Please give the records below back in full, exactly as shown.

**** Input material ****

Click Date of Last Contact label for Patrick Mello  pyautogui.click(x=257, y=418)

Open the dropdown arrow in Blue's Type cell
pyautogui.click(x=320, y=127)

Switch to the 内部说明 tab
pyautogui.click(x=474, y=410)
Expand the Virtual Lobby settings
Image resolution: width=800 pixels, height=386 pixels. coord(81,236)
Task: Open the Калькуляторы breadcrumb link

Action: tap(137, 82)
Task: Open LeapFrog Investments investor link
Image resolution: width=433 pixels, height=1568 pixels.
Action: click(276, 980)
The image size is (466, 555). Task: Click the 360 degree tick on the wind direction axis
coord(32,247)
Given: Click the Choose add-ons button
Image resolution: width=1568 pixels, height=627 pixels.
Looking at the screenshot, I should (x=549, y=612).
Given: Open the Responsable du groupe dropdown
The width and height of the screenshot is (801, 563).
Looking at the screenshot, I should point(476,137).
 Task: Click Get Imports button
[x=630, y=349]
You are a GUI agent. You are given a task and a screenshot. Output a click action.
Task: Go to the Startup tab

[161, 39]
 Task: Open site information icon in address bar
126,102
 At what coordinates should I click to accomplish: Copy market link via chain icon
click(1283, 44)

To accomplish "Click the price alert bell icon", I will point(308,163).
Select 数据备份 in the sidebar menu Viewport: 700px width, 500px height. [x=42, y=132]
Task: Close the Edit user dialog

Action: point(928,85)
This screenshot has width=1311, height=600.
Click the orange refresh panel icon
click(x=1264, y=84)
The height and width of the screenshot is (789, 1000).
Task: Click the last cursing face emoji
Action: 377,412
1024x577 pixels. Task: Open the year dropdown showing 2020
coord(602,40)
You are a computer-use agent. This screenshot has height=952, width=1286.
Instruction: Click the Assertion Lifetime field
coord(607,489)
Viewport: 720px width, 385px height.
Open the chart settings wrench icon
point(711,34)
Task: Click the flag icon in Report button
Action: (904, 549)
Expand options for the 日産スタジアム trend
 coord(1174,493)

****

### Task answer
Click Date of Last Contact label for Patrick Mello  pyautogui.click(x=257, y=418)

Open the dropdown arrow in Blue's Type cell
pyautogui.click(x=320, y=127)

Switch to the 内部说明 tab
pyautogui.click(x=474, y=410)
Expand the Virtual Lobby settings
Image resolution: width=800 pixels, height=386 pixels. coord(81,236)
Task: Open the Калькуляторы breadcrumb link

Action: tap(137, 82)
Task: Open LeapFrog Investments investor link
Image resolution: width=433 pixels, height=1568 pixels.
Action: click(276, 980)
The image size is (466, 555). Task: Click the 360 degree tick on the wind direction axis
coord(32,247)
Given: Click the Choose add-ons button
Image resolution: width=1568 pixels, height=627 pixels.
Looking at the screenshot, I should (x=549, y=612).
Given: Open the Responsable du groupe dropdown
The width and height of the screenshot is (801, 563).
Looking at the screenshot, I should point(476,137).
 Task: Click Get Imports button
[x=630, y=349]
You are a GUI agent. You are given a task and a screenshot. Output a click action.
Task: Go to the Startup tab

[161, 39]
 Task: Open site information icon in address bar
126,102
 At what coordinates should I click to accomplish: Copy market link via chain icon
click(1283, 44)

To accomplish "Click the price alert bell icon", I will point(308,163).
Select 数据备份 in the sidebar menu Viewport: 700px width, 500px height. [x=42, y=132]
Task: Close the Edit user dialog

Action: point(928,85)
This screenshot has width=1311, height=600.
Click the orange refresh panel icon
click(x=1264, y=84)
The height and width of the screenshot is (789, 1000).
Task: Click the last cursing face emoji
Action: 377,412
1024x577 pixels. Task: Open the year dropdown showing 2020
coord(602,40)
You are a computer-use agent. This screenshot has height=952, width=1286.
Instruction: Click the Assertion Lifetime field
coord(607,489)
Viewport: 720px width, 385px height.
Open the chart settings wrench icon
point(711,34)
Task: Click the flag icon in Report button
Action: (904, 549)
Expand options for the 日産スタジアム trend
 coord(1174,493)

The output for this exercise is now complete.